Start of Exercise inputs

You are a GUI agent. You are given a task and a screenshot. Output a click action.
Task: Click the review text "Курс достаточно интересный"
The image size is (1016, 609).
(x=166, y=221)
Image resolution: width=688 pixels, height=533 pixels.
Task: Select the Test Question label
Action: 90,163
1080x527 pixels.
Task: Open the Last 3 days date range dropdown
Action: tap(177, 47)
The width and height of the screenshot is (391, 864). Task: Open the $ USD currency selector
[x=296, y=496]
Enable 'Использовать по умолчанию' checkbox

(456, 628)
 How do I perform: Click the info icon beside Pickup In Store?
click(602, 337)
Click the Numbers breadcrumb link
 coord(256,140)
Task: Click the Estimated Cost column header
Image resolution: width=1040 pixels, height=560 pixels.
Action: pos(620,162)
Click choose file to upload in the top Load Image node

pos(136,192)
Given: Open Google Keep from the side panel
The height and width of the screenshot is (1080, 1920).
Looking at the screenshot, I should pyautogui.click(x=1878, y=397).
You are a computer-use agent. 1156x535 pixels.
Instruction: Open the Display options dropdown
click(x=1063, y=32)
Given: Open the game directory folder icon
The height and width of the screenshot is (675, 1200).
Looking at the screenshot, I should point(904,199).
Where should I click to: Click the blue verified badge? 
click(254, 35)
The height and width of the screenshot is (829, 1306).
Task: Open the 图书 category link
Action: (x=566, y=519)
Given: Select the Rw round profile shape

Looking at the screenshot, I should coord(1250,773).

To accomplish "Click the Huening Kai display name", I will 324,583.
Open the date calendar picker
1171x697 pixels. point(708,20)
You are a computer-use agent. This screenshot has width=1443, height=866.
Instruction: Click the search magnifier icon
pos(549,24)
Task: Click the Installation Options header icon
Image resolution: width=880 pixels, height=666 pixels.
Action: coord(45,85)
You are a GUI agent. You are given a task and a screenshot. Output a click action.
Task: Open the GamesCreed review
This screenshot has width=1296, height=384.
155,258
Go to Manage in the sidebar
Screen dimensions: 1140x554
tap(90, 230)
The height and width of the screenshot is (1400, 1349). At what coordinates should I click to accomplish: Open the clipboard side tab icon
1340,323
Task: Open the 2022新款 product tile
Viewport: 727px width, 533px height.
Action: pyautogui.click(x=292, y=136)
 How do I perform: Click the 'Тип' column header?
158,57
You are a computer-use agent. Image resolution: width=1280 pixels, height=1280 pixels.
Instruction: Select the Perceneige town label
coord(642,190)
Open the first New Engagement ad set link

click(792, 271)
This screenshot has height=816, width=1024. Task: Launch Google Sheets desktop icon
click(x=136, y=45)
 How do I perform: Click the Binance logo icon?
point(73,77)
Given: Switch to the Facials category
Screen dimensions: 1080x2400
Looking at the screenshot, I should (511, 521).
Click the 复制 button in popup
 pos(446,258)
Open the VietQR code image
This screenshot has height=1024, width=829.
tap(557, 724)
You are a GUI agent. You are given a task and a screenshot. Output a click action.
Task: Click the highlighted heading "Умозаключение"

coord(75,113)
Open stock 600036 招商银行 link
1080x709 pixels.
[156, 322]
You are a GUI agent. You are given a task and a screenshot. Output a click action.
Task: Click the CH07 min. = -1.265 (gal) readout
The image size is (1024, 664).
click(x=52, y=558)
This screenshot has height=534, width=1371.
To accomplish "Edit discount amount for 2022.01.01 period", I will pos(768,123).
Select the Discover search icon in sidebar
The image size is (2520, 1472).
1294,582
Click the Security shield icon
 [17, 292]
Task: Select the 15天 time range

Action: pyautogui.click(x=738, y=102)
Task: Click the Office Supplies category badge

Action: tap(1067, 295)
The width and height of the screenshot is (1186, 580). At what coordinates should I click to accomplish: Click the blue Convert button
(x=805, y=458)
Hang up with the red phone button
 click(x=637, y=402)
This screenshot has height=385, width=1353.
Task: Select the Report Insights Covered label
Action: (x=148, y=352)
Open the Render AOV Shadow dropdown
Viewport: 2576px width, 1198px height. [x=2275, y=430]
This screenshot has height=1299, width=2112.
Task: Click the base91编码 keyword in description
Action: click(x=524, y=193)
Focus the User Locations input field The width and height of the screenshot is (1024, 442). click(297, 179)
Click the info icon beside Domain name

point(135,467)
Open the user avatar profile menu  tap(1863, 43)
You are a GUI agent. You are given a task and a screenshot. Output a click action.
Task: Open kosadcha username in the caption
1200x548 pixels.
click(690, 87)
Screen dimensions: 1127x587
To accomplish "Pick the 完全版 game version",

End of Exercise inputs

Request ▸ Change "GUI agent" to "interface agent" everywhere it occurs in the entries above, and write out all the lines again with nothing else altered.

Exercise response ▸
You are a interface agent. You are given a task and a screenshot. Output a click action.
Task: Click the review text "Курс достаточно интересный"
The image size is (1016, 609).
(x=166, y=221)
Image resolution: width=688 pixels, height=533 pixels.
Task: Select the Test Question label
Action: 90,163
1080x527 pixels.
Task: Open the Last 3 days date range dropdown
Action: tap(177, 47)
The width and height of the screenshot is (391, 864). Task: Open the $ USD currency selector
[x=296, y=496]
Enable 'Использовать по умолчанию' checkbox

(456, 628)
 How do I perform: Click the info icon beside Pickup In Store?
click(602, 337)
Click the Numbers breadcrumb link
 coord(256,140)
Task: Click the Estimated Cost column header
Image resolution: width=1040 pixels, height=560 pixels.
Action: pos(620,162)
Click choose file to upload in the top Load Image node

pos(136,192)
Given: Open Google Keep from the side panel
The height and width of the screenshot is (1080, 1920).
Looking at the screenshot, I should pyautogui.click(x=1878, y=397).
You are a computer-use agent. 1156x535 pixels.
Instruction: Open the Display options dropdown
click(x=1063, y=32)
Given: Open the game directory folder icon
The height and width of the screenshot is (675, 1200).
Looking at the screenshot, I should point(904,199).
Where should I click to: Click the blue verified badge? 
click(254, 35)
The height and width of the screenshot is (829, 1306).
Task: Open the 图书 category link
Action: (x=566, y=519)
Given: Select the Rw round profile shape

Looking at the screenshot, I should coord(1250,773).

To accomplish "Click the Huening Kai display name", I will 324,583.
Open the date calendar picker
1171x697 pixels. point(708,20)
You are a computer-use agent. This screenshot has width=1443, height=866.
Instruction: Click the search magnifier icon
pos(549,24)
Task: Click the Installation Options header icon
Image resolution: width=880 pixels, height=666 pixels.
Action: coord(45,85)
You are a interface agent. You are given a task and a screenshot. Output a click action.
Task: Open the GamesCreed review
This screenshot has width=1296, height=384.
155,258
Go to Manage in the sidebar
Screen dimensions: 1140x554
tap(90, 230)
The height and width of the screenshot is (1400, 1349). At what coordinates should I click to accomplish: Open the clipboard side tab icon
1340,323
Task: Open the 2022新款 product tile
Viewport: 727px width, 533px height.
Action: pyautogui.click(x=292, y=136)
 How do I perform: Click the 'Тип' column header?
158,57
You are a computer-use agent. Image resolution: width=1280 pixels, height=1280 pixels.
Instruction: Select the Perceneige town label
coord(642,190)
Open the first New Engagement ad set link

click(792, 271)
This screenshot has height=816, width=1024. Task: Launch Google Sheets desktop icon
click(x=136, y=45)
 How do I perform: Click the Binance logo icon?
point(73,77)
Given: Switch to the Facials category
Screen dimensions: 1080x2400
Looking at the screenshot, I should (511, 521).
Click the 复制 button in popup
 pos(446,258)
Open the VietQR code image
This screenshot has height=1024, width=829.
tap(557, 724)
You are a interface agent. You are given a task and a screenshot. Output a click action.
Task: Click the highlighted heading "Умозаключение"

coord(75,113)
Open stock 600036 招商银行 link
1080x709 pixels.
[156, 322]
You are a interface agent. You are given a task and a screenshot. Output a click action.
Task: Click the CH07 min. = -1.265 (gal) readout
The image size is (1024, 664).
click(x=52, y=558)
This screenshot has height=534, width=1371.
To accomplish "Edit discount amount for 2022.01.01 period", I will pos(768,123).
Select the Discover search icon in sidebar
The image size is (2520, 1472).
1294,582
Click the Security shield icon
 [17, 292]
Task: Select the 15天 time range

Action: pyautogui.click(x=738, y=102)
Task: Click the Office Supplies category badge

Action: tap(1067, 295)
The width and height of the screenshot is (1186, 580). At what coordinates should I click to accomplish: Click the blue Convert button
(x=805, y=458)
Hang up with the red phone button
 click(x=637, y=402)
This screenshot has height=385, width=1353.
Task: Select the Report Insights Covered label
Action: (x=148, y=352)
Open the Render AOV Shadow dropdown
Viewport: 2576px width, 1198px height. [x=2275, y=430]
This screenshot has height=1299, width=2112.
Task: Click the base91编码 keyword in description
Action: click(x=524, y=193)
Focus the User Locations input field The width and height of the screenshot is (1024, 442). click(297, 179)
Click the info icon beside Domain name

point(135,467)
Open the user avatar profile menu  tap(1863, 43)
You are a interface agent. You are given a task and a screenshot. Output a click action.
Task: Open kosadcha username in the caption
1200x548 pixels.
click(690, 87)
Screen dimensions: 1127x587
To accomplish "Pick the 完全版 game version",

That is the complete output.